Hans Suess used the tree-ring sequence by Wesley Furguson in the 1960s to develop the first proper calibration curve. The curve by Has Suess was based on bristlecone pine, and it used tree rings as the calendar axis.

After the Suess'curve, other calibration curves were developed but didn't receive as much proliferation. The dating and the use of accelerator mass spectrometers have also been used to generate calibration curves.

A laboratory published a high-precision calibration curve in Belfast, Northern Island, based on an Irish oak. Today, internationally accepted calendar calibration curves stretch back about 48,000 BC (Reimer et al., INTCAL13 and Marine13 radiocarbon age calibration curves 0 – 50000 yrs cal BP, Radiocarbon 55(4), 2013).

A lot of data is available about atmospheric 14C concentration available after 1950. Postmodern information is vital in determining the calendar age of very young materials (Hua et al., Atmospheric Radiocarbon for the period 1950-2010, radiocarbon, 55(4), 2013).

A calibration curve contains a calendar or dendral timescale on the x-axis and the radiocarbon age represented on the y-axis.

The concentration of radiocarbon varies between the atmosphere and the ocean. The radiocarbon samples from the marine environment need a marine-specific curve.

Radiocarbon Calibration Curve Results

The dating results should include the uncalibrated results, the calibration method used, and the corrections made to the original effect before the calibration. It would help if you also had the confidence level of the calibrated ranges.

Radiocarbon Conventions

Dendrochronologically calibrated radiocarbon results are cited using cal BP, cal BC, or cal AD. The dating results should be clear and not simply reported as BP, BC, or AD. BP refers to how many years before 1950, while BC and AD correspond to historical years.

How Do Radiocarbon Calibration Curves Work?

Carbon is available in three isotopic forms, including carbon-12, carbon-13, and carbon-14. The numbers refer to the atomic weight, meaning carbon-12 has 6 protons and 6 neutrons, carbon-13 has 6 protons and 7 neutrons, and carbon-14 has 6 protons and 8 neutrons. The neutrons in the carbon-14 make it radioactive, hence the name radiocarbon.

Carbon-14 is produced in the upper atmosphere after Nitrogen-14 isotopes have been impacted by cosmetic radiation. It is then taken by plants through photosynthesis, while the plants are in turn taken by organisms.

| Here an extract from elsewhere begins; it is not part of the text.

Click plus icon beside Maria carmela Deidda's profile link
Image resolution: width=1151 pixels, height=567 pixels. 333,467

As such, all living things contain an amount of carbon-14 within them. When the organism dies, the radiocarbon reduces through decay. The process is referred to as the half-life of the isotope. It takes about 5730 years for half the atoms in a radioactive isotope to decay.

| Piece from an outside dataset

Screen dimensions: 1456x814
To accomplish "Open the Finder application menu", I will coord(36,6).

Half-lives differ depending on the isotope. For instance, nitrogen has a half-life of 4,173 seconds while Uranium-238 has 4,500 years.

Carbon-14 Dating Coral 

Measuring the age of corals is essential in paleoclimatology studies. You can use a combination of uranium-thorium and radiocarbon dating for deep-sea corals. The radiocarbon dates represent the age of the water and the corals, while uranium-thorium represents the coral itself.

The various ages can offer information regarding circulation rates in the deep sea.

Coral polyps are organisms that feature a calcium carbonate skeleton. The microorganisms multiply to form the coral leaf structures, which are colorless. Isotopic studies on corals can also provide variations in ocean temperatures.

The carbon-14 dating and isotopic study of corals are vital in understanding corals' growth in different climatic conditions.


Radiocarbon calibration is essential in archeology and palaeoenvironmental studies. The calibrations help in coming up with radiocarbon ages that you can convert into calendar ages.